**Given information**
+++++
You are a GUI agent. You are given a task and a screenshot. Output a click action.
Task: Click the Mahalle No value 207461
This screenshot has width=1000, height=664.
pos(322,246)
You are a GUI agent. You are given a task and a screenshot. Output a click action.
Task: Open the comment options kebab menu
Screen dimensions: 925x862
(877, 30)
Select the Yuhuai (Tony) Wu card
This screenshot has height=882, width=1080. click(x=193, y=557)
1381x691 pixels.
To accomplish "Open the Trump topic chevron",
+++++
**Exercise**
Every record, restated word for word, should make up your reply.

**Finished task**
You are a GUI agent. You are given a task and a screenshot. Output a click action.
Task: Click the Mahalle No value 207461
This screenshot has width=1000, height=664.
pos(322,246)
You are a GUI agent. You are given a task and a screenshot. Output a click action.
Task: Open the comment options kebab menu
Screen dimensions: 925x862
(877, 30)
Select the Yuhuai (Tony) Wu card
This screenshot has height=882, width=1080. click(x=193, y=557)
1381x691 pixels.
To accomplish "Open the Trump topic chevron",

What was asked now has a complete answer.